Göl manzaralı evler de, üç-beş milyon Euro civarlarında alıcı buluyormuş.
ŞU CENEVRE’Yİ NASIL TELAFFUZ ETMELİ ?
Orada yaşayanlar Geneve (Jönev) diyor.
Zürihliler Genf diye okuyor.
İtalyan İsviçreliler ise Geneva (Ceneva) diyor.
Biz de hepsinden farklı olarak Cenevre diye uydurmuşuz.
Bu dil karmaşası, her şehir, hatta ülke adının söylenmesinde bile devam ediyor.
Nasıl çıkıyorlar işin içinden, anlaması zor yani.
SINDIRELLA MAN
Bu filmi seyretmek İsviçre’de nasip oldu.
Norveç’in
Bergen şehrinden gelme, Amerikalı James J. Braddock adlı bir boksörün
gerçek yaşamından alınma öyküsünü, yaşlı, varlıklı İsviçreliler’le
birlikte izledik.
Borsanın çöktüğü Kara Pazartesi sonrası yoksulluğu, çaresizliği de anlatan film etkileyiciydi.
Filmdeki
fakirlik, dışarıdaki yaşamla öylesine bir tezat oluşturdu ki, çıkışta
teyzeler kürklerine sarınıp, ilk gördükleri tahtaya üç kez vurmuşlardır.
Yüz
yıl hiç çalışmasalar da, kendilerine yetecek varlıkları olduğu söylenen
İsviçreliler, milli hava yolları Swissair’e sahip çıkamadılar.
Resmen battı şirket.
Onun yerinde, şimdi yarısı özel, yarısı devlete ait Swiss şirketi kurulmuş.

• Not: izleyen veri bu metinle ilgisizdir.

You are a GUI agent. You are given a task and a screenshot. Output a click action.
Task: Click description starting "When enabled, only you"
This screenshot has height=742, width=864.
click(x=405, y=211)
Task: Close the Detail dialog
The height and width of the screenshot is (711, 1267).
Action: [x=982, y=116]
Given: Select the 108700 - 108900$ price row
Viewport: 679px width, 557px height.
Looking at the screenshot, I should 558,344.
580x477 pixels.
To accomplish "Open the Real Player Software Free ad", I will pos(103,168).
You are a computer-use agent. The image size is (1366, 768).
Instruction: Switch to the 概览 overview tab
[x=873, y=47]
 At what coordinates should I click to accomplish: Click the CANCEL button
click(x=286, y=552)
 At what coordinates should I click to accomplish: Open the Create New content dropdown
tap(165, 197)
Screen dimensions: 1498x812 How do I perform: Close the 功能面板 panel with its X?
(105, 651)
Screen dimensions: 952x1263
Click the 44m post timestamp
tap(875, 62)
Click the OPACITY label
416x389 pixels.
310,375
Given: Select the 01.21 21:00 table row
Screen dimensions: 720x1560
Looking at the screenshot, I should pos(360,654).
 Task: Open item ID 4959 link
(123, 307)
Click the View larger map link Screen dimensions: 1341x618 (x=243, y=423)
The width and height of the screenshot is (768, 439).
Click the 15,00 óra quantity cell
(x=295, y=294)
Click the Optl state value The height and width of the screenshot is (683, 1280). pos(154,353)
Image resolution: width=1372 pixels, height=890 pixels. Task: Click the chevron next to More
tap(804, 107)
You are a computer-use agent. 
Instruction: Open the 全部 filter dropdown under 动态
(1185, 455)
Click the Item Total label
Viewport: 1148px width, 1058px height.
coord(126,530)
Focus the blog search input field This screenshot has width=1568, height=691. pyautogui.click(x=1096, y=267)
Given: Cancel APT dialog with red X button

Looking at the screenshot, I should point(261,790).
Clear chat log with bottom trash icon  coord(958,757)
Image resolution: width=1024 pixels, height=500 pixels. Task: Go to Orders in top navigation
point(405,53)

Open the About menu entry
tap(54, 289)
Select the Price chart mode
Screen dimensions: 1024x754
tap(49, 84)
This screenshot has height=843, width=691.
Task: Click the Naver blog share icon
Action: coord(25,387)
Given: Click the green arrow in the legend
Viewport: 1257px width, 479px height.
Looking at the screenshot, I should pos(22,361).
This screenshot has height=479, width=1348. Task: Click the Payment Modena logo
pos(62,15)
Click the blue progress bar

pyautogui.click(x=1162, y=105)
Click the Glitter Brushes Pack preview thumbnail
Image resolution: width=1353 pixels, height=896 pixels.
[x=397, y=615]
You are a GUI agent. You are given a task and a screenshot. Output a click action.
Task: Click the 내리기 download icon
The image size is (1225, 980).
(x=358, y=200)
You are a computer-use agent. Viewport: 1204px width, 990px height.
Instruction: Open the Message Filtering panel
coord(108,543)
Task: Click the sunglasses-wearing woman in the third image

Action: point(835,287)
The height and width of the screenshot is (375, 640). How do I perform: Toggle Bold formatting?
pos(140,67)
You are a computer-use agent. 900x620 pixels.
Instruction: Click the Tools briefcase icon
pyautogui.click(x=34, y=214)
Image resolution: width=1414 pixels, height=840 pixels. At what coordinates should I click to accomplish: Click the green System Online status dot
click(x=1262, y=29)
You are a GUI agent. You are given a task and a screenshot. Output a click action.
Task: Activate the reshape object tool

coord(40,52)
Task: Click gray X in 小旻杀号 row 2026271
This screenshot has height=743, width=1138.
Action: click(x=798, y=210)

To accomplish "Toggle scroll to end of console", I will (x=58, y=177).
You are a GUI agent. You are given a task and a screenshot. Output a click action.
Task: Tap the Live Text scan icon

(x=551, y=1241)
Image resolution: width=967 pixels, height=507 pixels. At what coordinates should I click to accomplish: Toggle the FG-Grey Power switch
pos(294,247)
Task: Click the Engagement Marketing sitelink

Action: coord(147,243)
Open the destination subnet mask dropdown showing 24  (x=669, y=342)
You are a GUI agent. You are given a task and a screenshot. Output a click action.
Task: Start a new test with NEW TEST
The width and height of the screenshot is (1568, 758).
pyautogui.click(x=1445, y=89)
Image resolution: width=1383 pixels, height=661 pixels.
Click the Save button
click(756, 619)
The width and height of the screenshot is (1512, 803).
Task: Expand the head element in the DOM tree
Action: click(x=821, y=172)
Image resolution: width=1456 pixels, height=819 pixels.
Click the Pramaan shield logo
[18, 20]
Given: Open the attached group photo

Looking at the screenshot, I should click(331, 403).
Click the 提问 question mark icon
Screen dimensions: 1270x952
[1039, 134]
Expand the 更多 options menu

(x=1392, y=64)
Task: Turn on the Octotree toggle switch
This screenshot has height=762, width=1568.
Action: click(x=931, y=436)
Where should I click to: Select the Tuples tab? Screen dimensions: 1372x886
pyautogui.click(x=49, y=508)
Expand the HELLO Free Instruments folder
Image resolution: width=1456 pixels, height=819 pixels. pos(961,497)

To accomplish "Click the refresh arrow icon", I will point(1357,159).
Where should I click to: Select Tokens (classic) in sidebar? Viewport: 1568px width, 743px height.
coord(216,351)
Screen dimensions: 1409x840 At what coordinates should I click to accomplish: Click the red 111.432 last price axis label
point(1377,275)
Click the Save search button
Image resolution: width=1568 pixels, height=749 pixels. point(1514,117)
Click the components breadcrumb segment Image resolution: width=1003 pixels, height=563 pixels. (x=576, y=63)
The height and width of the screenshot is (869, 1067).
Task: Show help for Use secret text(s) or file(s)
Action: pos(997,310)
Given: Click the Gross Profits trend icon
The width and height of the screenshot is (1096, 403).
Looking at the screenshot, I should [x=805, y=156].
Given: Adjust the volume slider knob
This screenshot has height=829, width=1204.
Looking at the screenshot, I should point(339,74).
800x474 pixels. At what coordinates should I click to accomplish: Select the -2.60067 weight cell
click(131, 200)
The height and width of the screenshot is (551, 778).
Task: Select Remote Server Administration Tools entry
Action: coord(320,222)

AA.. MİGROS İSVİÇRE’YE MAĞAZA AÇMIŞ
Yıllar önce İsviçre’ye ilk kez giden bir arkadaşım, şaşkınlığını böyle anlatmıştı.
Çocukluğumuzdan
beri öylesine yaşantımıza girmiş ki Migros, bu anlı şanlı İsviçre
firmasını bir çok insan hala bir Türk kuruluşu sanır.
Şimdilik, en çok tercih edilen ülke konumunda değiliz.
İki milyon kadar seyahat satın alıyor İsviçreliler.
Her dört İsviçreli’den biri İspanya’ya gidiyor.
İkinci sırada Fransa var.
Onları İtalya takip ediyor.
Yunanistan ve Türkiye’ye yaklaşık üç yüzer bin İsviçreli geliyor.
Pek yakında bu rakamlar bizim lehimize değişecek, inanın..
Çalışkan insanları, kredi kartı inceliğindeki kaldırımları, ticari zekaları, Davos’u, Lozan’ı ile bir dünya markası İsviçre.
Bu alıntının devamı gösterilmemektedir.